Maybe the most impressive thing about this already very impressive game is just how damn weird it is. MGSV is bursting with the kinds of bizarre little touches this series is known for but which you never see in the biggest games that cost tens of millions and take years to create, especially the ones in this genre. At the top level, the game is self-seriously occupied with Cold War-era ruminations on global hegemony and nuclear deterrence, but out in the field you're busy extracting soldiers and assets back to base by comically attaching balloons to them and watching them soar into the sky, while the strains of "Maneater" emanate from your cassette player. You're pulling up a radial menu to order your horse to poop on command (which, yes, has a relevant gameplay use). You're inflating Big Boss decoy standees that spout catchphrases to distract guards. There's a zoo in your sea base where all the animals you've extracted live. Your dog companion wears an eyepatch. There's a deeply goofy sense of humor around the edges of the game that's made more refreshing by its contrast with the solemn, high-stakes tone of the core storyline. For me, Metal Gear got predictable and a little boring when it lost all restraint and went full anime in past games. Here, it keeps you guessing with those constant shifts in tone, and frequently surprises you.

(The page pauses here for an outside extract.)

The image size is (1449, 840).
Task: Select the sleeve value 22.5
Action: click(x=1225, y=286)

Want to drive a bipedal robot that can body slam enemies? Play this game.
Want to drive a bipedal robot that can body slam enemies? Play this game.

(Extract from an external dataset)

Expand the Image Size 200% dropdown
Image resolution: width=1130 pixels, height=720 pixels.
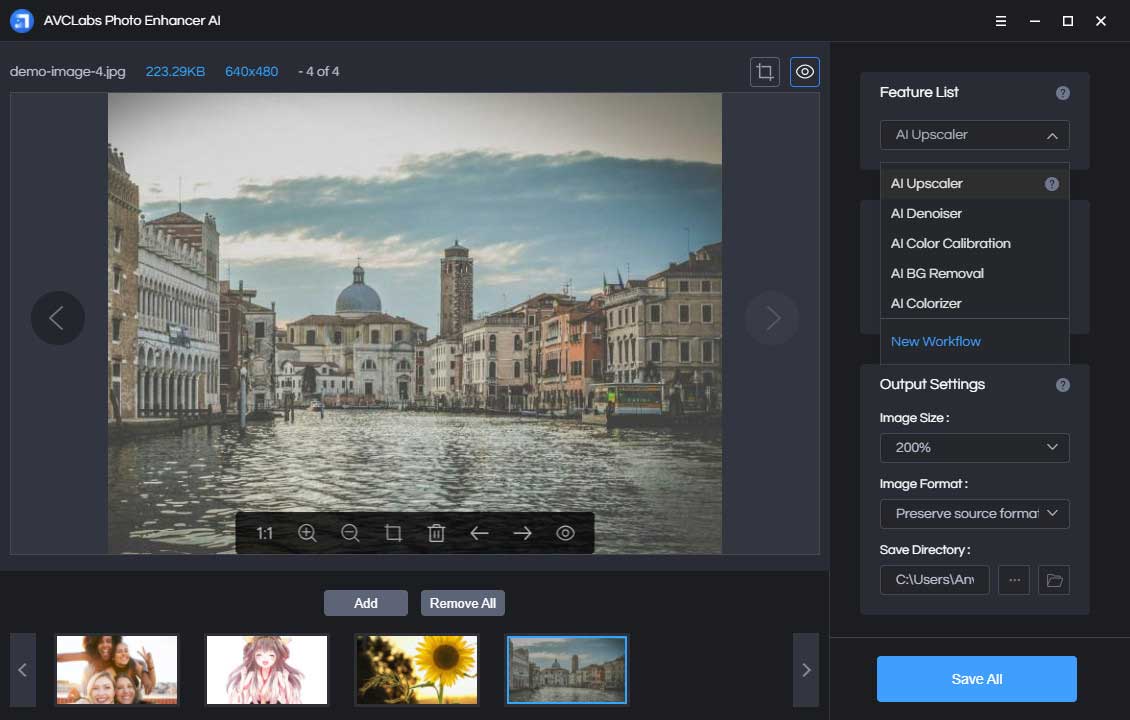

In the same vein, MGSV's narrative structure is quite unlike anything I've seen in any other big-budget game, with the possible exception of other Metal Gear Solid games. This is the series that gave us the Raiden bait-and-switch, so it shouldn't be surprising to say that there are tremendously unconventional elements in the way this game is laid out, how the story is presented, and how missions connect to one another. The game plays on your expectations and perceptions in a handful of ways; some of those moments struck me as brilliant, while others felt unearned by the story and fell a little flat for me. It's impossible to objectively say whether all this is good or bad, since the way you react to these things will entirely come down to your own personal taste and interpretation. Discovering that stuff for yourself is most of the fun, so I'll leave it there, but, just, look. The game is amazing in a lot of strange and unusual ways that most games just plain aren't.

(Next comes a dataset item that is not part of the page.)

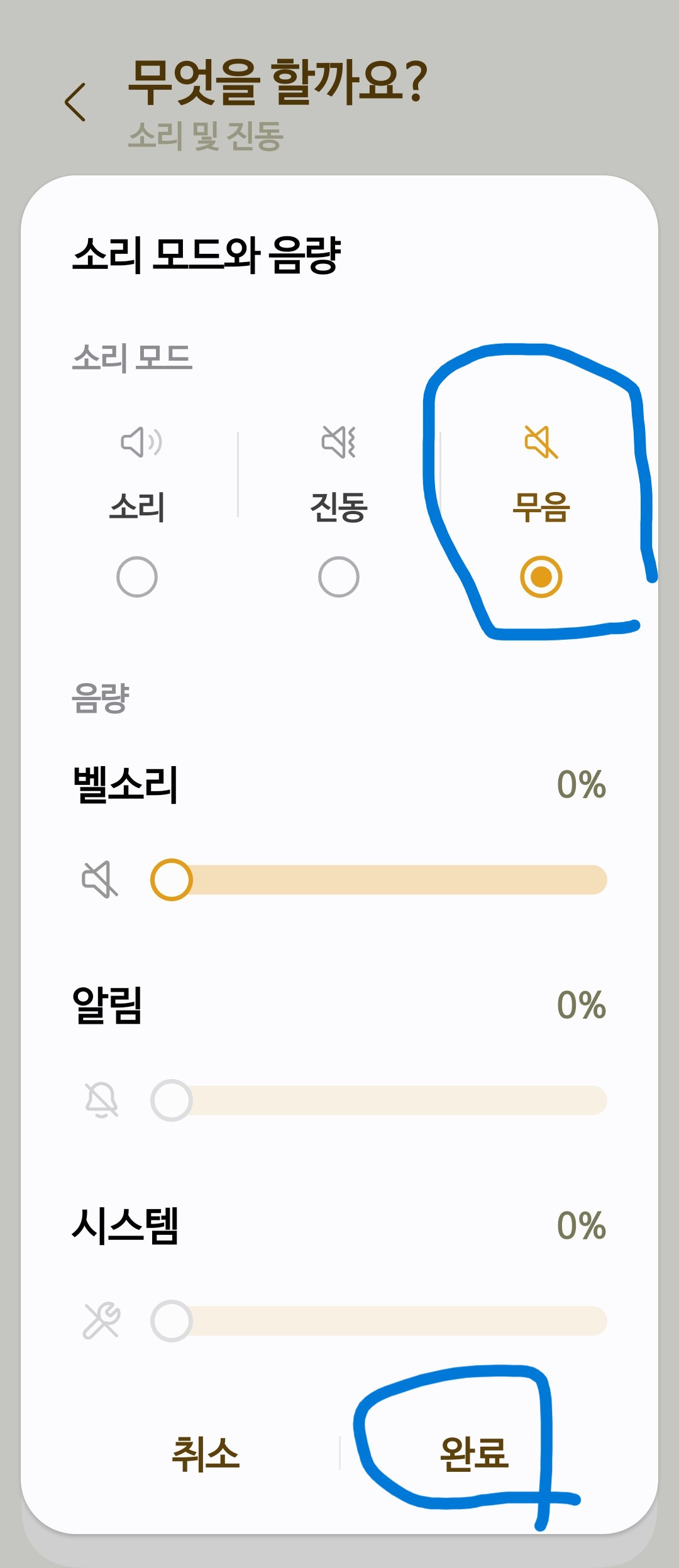
Task: Tap the 벨소리 slider handle
Action: pyautogui.click(x=171, y=879)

The Phantom Pain is a game I can't stop thinking about and didn't want to end. How this immense accomplishment in game design came from Kojima Productions, a studio helmed by a guy who always seemed like he was more interested in directing movies than making games, is completely beyond me. The unfortunate strife between Kojima and Konami has been well documented in the rumor mill, so maybe The Phantom Pain is a game too offbeat and beautiful to exist after all. What a swan song, though. The handful of things I wish were better about this game pales next to all the things it does better than any similar game on the market. It left me feeling inspired and excited about the future of open-ended, mechanics-driven video games, and I hope it isn't another seven years before we see its like again.